I'm still learning to cope, but I've only been dealing with this for about seven months. It was probably smoldering long before that--I was aware of something going on but couldn't identify it. It wasn't until about seven months ago that this erupted in a big way. If not for my own efforts and functional medicine (since conventional (aka corporate) medicine failed me), I would not be where I am, possibly even dead. (Only a few people know how extreme my symptoms were and how I struggled for answers and healing while coping with maintaining regular life.) As it is, I now can be assured that I will not live as long as I might without this disease; but I'm damned well going to make the most of what I have and that involves doing whatever it takes to be at my best, no matter the sacrifice. I have a family that needs me and I am going to enjoy what life I have doing whatever I can to enjoy myself within the tolerances of this disease.
I've known women battling breast cancer and ovarian cancer who did not give up what enjoyment they can get out of life, in spite of the sacrifices they've had to make. I am also going to LIVE to the most that I can, but I can't risk making this worse--one AID often leads to another, because they really aren't separate but are all malfunctions of the immune system. The key I've discovered in my vast research is calming the immune system so it doesn't fire up and begin attacking other parts of the body. That means staying within boundaries.
I am sorry that it may mean sacrificing travel, but it is much easier to maintain my health when I can rely on being close to home. If that offends some people, so be it. They can live their lives however they choose.
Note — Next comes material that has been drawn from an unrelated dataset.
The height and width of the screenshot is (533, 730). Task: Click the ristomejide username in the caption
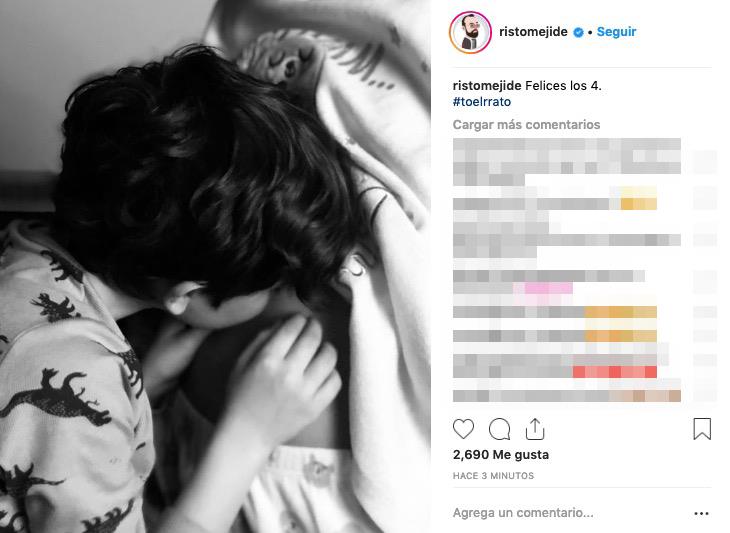[487, 86]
I am living mine how I choose. I choose to live with the best health and joy that I can maintain.
In light of all that, I am doing my best to feel more comfortable in those settings where others think nothing of their health (or my invisible disease) while I must give everything careful consideration. My life is now a balancing act that sometimes feels like the heaviest burden in the world.
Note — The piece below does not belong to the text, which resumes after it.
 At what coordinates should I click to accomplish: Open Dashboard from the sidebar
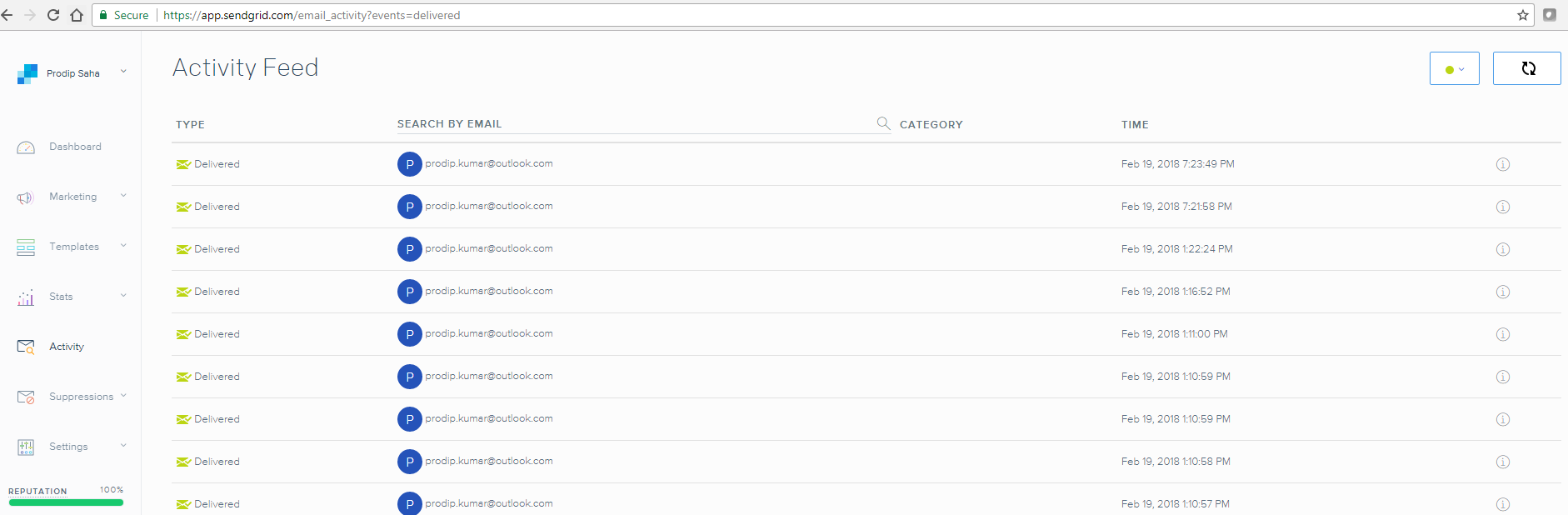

Already in the nearly three months since learning that I have this, I have grown more comfortable with this new reality and the lifestyle to manage this disease. But the upcoming holidays will be my first experience since this all came about. This is still a period of adjustment for me. I ask that people in my life bear with me as I try to find solid ground from the shifting sands beneath my feet and please don't assume anything about this disease. Nothing is more frustrating to me, except to see others suffering health problems for which they are unwilling to make the changes they know are necessary, especially in light of all the work I have done and the sacrifices I have made to improve my health. I am doing all I can to endure and to make my life livable with great sacrifices that only other sufferers of invisible diseases can truly appreciate. This has shown me how strong I really am inside and I have found a calm in the inevitability that has helped me to cope.
I don't want pity, simply understanding.
Life is full of challenges. It's how we cope with them that defines us. Who are you?